Desde los tiempos más remotos el ser humano ha rendido culto
a las madres. La Prehistoria nos ha dejado muestras muy hermosas y elocuentes
de lo que significaba la fecundidad (la típicas venus), con un carácter
artístico arrebatador y un sentido biológico incuestionable. En nuestros días
aún seguimos la inercia de los ancestros, probablemente con los mismos motivos
de antaño (en parte) y con los estímulos insoslayables de la sociedad de
consumo (día de la madre), que en forma alguna pierde punto en una veta tan
importante.

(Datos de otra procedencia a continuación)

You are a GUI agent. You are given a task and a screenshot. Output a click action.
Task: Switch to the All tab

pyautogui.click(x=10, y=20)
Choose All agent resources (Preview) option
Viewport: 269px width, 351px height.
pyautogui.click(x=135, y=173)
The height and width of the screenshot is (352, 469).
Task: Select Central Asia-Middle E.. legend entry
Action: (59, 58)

Sin duda se trata de un tema de mucha enjundia. La maternidad es un
hecho biológico que deja huellas indelebles, tanto para la madre como para el
hijo, que podemos observar en todos los mamíferos con comportamientos bien
expresivos en la defensa de los pequeñuelos ante el mínimo peligro. El ser
humano sentencia iguales comportamientos –generalmente– desde los primeros
momentos, si bien la irradiación de la madre se amplía en los años
subsiguientes de la crianza, durante el desarrollo fisiológico y de otras
naturalezas. Lo más destacable resulta, sin embargo, la consideración cultural
que supone el rol de la madre en las culturas occidentales, que va mucho más
allá de las cuestiones primarias, constituyendo durante un período largo (distinto
a otros mamíferos) un pilar fundamental en un modelo social y familiar
determinado; revalorizándose hoy día, en distinto tenor, el extraordinario
papel que representa –y debe representar– la figura paterna en un plano de
igualdad. Más allá de las controversias que ha propiciado el tema al respecto
de los roles paternos, sobre la preponderancia o preeminencia de uno sobre otro
en diferentes planos (afectivo, social, jerárquico…), lo cierto es que la madre
representa un pilar sustancial, muy especialmente en el ámbito afectivo (por
encima de las cuestiones culturales aprendidas). Son tantos los débitos que
tenemos con nuestras madres que sería ociosa cualquier relación de intenciones,
pues desde pequeños –al menos yo– nos encontramos con un suma y sigue constante en el apartado del debe; aunque curiosamente, en la esfera recíproca del haber materno
no representa nada, pues todo lo hacen desinteresadamente sin pedir nada a
cambio. Las madres dan la vida por nosotros sin contemplación del mínimo rédito.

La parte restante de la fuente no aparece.